◆ ОТРЫВОК:
Письма из Казанского университета

ПРИХОДЯТ студенты. Шумные, тихие, деловитые, рассеянные, робкие, самоуверенные — всякие. И вы пока не знаете их. Вам не угадать, что из кого выйдет. На первом курсе это единая масса.

И есть задача: всех их выучить, вывести в люди. (Ну, разумеется, кроме явного «брака» — неучей, лодырей, которые по недоразумению попали в вуз.) Это главная задача: подготовить тысячи специалистов.

Есть и вторая задача, тоже главная: выделить немногих из них, которые пойдут в науку. Найти эти таланты, уловить, воспитать… Как это делается?

Тут сразу необходимо уточнение: речь идет о людях, способных именно к этому роду деятельности. Потому что талантлив бывает и сталевар, и садовник, и столяр. А людей, лишенных всякого таланта, мало. Может быть, их нет вообще. Есть люди, не нашедшие себя. (Напомню: старорусское «талан» — это удача, доля, а слово «бесталанный» имеет и второй смысл — обездоленный.) Пошел человек в науку, стал бездумным исполнителем чужих затей, а в нем погиб, быть может, великий кулинар или кузнец, который блоху бы подковал… Я собираюсь говорить о поиске научных талантов.

Нет на свете бездарных народов. И зависит все от того, с каким размахом и старанием собирается урожай талантов, зреющих в народе. Широчайшее поле отбора — вот основа наших успехов.

Как же он осуществляется на практике, этот отбор? Всюду ли и всегда мы действуем безошибочно? Какова, так сказать, методика уловления талантов?


В КАЗАНСКОМ университете заметили странную закономерность: самые способные студенты-математики приходили из одной и той же школы. Приходили ежегодно, да не по одному, а по двое, по трое и оставались в аспирантуре, защищали диссертации. Я даже стал постепенно привыкать к тому, что повсюду, на всех кафедрах встречаю этих людей. Рассказывают мне об интересном алгебраисте Альберте Сульдине: он кандидат наук, доцент. «Местный?» — спрашиваю. «Да, окончил нашу вторую школу». Прихожу в вычислительный центр университета, его возглавляет доцент Раис Бухараев, — и он из этой школы. «Вы, случайно, не из второй?» — спрашиваю уже сам у доцента-физика Максута Зарипова. Он удивлен: «А вы откуда знаете?» Через день задаю тот же вопрос талантливому радиофизику Владимиру Сидорову, он улыбается в ответ: «Конечно, из второй!»

Случай?.. Один французский математик сказал: у случая бывают капризы, но не привычки. По-видимому, удивительная «привычка» 2-й казанской школы имеет объяснение.

◆ СПИСОК СТРОК:
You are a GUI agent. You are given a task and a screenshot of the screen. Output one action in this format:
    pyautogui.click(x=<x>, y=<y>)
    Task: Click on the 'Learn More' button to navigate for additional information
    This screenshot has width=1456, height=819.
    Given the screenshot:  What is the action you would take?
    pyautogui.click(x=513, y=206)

--

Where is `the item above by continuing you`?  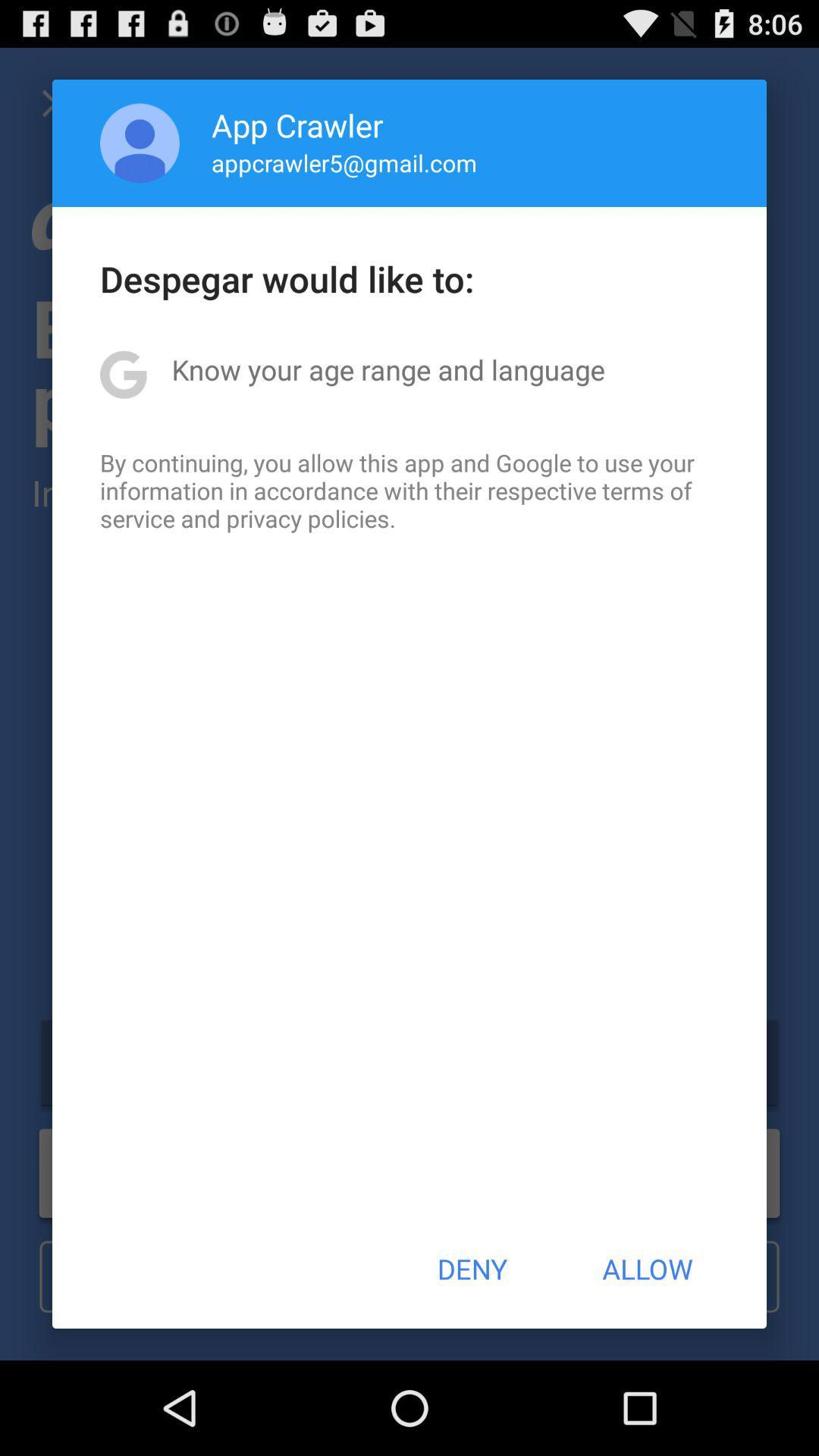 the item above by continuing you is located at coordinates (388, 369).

◆ ЗАДАНИЯ ДЛЯ РАБОТЫ:
[a] Перепишите отрывок о Казанском университете от «И есть задача: всех» до «подготовить тысячи специалистов.», заменив «задача» на «цель».
[b] Продолжите отрывок о поиске научных талантов в Казанском университете, начав сразу после его последнего предложения.
Строки выше представляют собой отдельный материал.

◆ ОТВЕТЫ К ЗАДАНИЯМ:
[a]
И есть цель: всех их выучить, вывести в люди. (Ну, разумеется, кроме явного «брака» — неучей, лодырей, которые по недоразумению попали в вуз.) Это главная цель: подготовить тысячи специалистов.

[b]
Разумеется, учитель. Один умный учитель математики, и ничего больше. «Все мы вышли от Гусарской», — объяснили мне молодые доценты. Им повезло в жизни: их учила Галина Юлиановна Гусарская.

Она «странно» учила детей. Откровенно разбивала класс на три категории: эти — слабые, математиками не станут, эти — способные, могут при старании дорасти до отличников, а эти — талантливые, с них спрос особый. И она не таила своих оценок от ребят. «Слабым» говорила, что их талант лежит, видимо, где-то в другой области, и они будут великими филологами или ботаниками. «Но математику вы у меня знать будете!» — добавляла она. И они, бедняги, парились над задачками и не вылезали из троек, но когда разгневанные родители забирали их из «этой ужасной» школы, вдруг оказывались отличниками. «Способным» она давала задачи посложней. А «таланты» вовсе не решали школьных задач, им она закатывала контрольные, над которыми впору было бы задуматься студентам.

Весь класс был загружен до предела, все тянулись из последних сил. Потому что Гусарская была справедлива и спрашивала всех… по-разному: слабых — помягче, сильных — построже. От каждого по способностям — таков был принцип. И потому «таланты», которые запросто могли бы щелкать примеры из учебника, тоже изведали у нее пятибалльную систему во всей ее глубине.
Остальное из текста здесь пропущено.